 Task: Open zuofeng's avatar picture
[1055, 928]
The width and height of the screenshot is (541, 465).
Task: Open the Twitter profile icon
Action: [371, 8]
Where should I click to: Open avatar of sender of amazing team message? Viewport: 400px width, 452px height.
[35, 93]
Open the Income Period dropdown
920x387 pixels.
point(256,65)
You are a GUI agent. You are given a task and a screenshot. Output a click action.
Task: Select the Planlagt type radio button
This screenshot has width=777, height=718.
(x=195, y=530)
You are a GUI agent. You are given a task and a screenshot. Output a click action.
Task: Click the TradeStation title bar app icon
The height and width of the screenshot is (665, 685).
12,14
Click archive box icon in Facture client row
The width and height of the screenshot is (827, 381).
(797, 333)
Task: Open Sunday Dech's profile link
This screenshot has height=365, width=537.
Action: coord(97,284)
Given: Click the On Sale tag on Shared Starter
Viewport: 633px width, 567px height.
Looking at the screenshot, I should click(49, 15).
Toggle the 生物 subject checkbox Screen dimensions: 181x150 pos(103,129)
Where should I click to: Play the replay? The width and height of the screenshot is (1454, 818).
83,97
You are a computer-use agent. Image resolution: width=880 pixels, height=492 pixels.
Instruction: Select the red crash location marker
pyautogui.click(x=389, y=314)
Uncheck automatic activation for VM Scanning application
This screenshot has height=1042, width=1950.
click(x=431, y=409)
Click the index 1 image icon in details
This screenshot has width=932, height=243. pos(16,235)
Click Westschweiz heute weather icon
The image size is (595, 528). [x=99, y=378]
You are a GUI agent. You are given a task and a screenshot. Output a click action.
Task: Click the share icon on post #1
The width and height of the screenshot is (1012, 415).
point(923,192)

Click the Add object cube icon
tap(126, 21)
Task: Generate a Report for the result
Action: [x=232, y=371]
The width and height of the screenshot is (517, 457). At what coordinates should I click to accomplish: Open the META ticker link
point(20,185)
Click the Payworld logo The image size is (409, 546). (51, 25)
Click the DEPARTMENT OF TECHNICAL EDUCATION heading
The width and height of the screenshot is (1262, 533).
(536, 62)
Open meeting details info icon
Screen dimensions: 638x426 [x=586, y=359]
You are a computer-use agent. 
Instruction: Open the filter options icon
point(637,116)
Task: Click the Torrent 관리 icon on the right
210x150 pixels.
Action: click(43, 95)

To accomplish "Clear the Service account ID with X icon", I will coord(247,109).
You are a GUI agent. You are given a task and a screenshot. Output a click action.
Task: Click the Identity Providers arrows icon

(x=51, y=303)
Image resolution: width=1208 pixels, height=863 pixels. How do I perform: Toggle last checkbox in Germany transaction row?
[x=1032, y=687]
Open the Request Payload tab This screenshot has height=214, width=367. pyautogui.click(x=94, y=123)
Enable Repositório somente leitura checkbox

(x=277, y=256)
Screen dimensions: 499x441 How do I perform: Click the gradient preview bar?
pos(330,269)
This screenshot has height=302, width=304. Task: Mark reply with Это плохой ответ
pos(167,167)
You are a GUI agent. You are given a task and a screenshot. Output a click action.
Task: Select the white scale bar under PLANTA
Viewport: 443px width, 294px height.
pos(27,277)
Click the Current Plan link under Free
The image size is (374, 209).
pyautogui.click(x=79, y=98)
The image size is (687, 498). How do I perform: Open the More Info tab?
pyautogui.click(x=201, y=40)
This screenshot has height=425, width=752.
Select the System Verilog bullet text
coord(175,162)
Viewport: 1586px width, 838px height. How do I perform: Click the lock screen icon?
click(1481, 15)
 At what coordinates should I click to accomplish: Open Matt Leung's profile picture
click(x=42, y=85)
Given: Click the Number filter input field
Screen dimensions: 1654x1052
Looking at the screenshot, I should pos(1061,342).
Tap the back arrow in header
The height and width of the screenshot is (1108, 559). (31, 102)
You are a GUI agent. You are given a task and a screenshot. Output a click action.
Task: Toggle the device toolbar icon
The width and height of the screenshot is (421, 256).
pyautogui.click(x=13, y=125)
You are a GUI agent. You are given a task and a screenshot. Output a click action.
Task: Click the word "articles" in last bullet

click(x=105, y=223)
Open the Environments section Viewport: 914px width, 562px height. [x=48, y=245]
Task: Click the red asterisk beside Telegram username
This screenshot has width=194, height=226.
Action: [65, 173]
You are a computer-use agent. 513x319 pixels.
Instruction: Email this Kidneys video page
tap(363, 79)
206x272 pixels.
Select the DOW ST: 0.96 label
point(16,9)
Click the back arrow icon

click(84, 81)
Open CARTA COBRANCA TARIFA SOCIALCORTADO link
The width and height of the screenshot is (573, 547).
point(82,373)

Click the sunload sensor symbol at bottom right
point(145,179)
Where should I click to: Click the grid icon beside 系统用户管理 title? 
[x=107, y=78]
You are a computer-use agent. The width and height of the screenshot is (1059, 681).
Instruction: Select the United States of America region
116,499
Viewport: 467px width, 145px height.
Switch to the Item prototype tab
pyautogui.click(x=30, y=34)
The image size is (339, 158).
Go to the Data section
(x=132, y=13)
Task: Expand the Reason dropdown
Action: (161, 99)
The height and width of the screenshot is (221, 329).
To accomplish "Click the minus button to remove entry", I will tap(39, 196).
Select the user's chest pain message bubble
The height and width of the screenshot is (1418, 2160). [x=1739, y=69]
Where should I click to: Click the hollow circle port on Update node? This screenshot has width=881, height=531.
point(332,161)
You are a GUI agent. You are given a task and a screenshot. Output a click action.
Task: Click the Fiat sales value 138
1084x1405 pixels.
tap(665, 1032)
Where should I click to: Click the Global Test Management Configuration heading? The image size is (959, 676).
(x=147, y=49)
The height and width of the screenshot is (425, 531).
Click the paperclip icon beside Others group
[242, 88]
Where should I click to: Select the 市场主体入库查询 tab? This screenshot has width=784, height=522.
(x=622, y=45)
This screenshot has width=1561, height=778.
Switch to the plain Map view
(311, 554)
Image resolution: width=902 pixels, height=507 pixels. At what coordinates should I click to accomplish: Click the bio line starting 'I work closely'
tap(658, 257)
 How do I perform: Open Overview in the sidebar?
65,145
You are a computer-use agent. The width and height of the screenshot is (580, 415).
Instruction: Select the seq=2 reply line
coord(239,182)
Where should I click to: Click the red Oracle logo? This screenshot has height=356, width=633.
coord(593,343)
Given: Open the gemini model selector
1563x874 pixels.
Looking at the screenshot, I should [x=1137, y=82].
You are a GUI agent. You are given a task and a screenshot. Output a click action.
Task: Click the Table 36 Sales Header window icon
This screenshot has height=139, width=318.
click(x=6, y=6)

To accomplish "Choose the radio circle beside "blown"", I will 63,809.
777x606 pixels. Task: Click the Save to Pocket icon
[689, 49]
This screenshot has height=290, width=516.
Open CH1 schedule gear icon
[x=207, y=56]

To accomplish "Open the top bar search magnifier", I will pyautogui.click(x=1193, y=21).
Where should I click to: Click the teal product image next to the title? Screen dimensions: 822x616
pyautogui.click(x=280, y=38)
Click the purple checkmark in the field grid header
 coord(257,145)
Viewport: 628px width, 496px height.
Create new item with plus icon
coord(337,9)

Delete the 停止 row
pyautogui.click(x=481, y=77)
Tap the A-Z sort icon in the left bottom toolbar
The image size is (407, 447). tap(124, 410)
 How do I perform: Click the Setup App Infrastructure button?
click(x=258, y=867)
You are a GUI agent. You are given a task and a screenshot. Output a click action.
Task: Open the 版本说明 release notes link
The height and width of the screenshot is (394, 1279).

Work to be completed
Please write out the rows again from the line with "777x606 pixels. Task: Click" to the line with "coord(257,145)", both included, keeping the requests as they are. Scale every click coordinate in the answers by 1.4, round it to a whole number with halves rounded up, and leave all other numbers unchanged.

Problem solution
777x606 pixels. Task: Click the Save to Pocket icon
[965, 69]
This screenshot has height=290, width=516.
Open CH1 schedule gear icon
[x=290, y=78]

To accomplish "Open the top bar search magnifier", I will pyautogui.click(x=1670, y=29).
Where should I click to: Click the teal product image next to the title? Screen dimensions: 822x616
pyautogui.click(x=392, y=53)
Click the purple checkmark in the field grid header
 coord(360,203)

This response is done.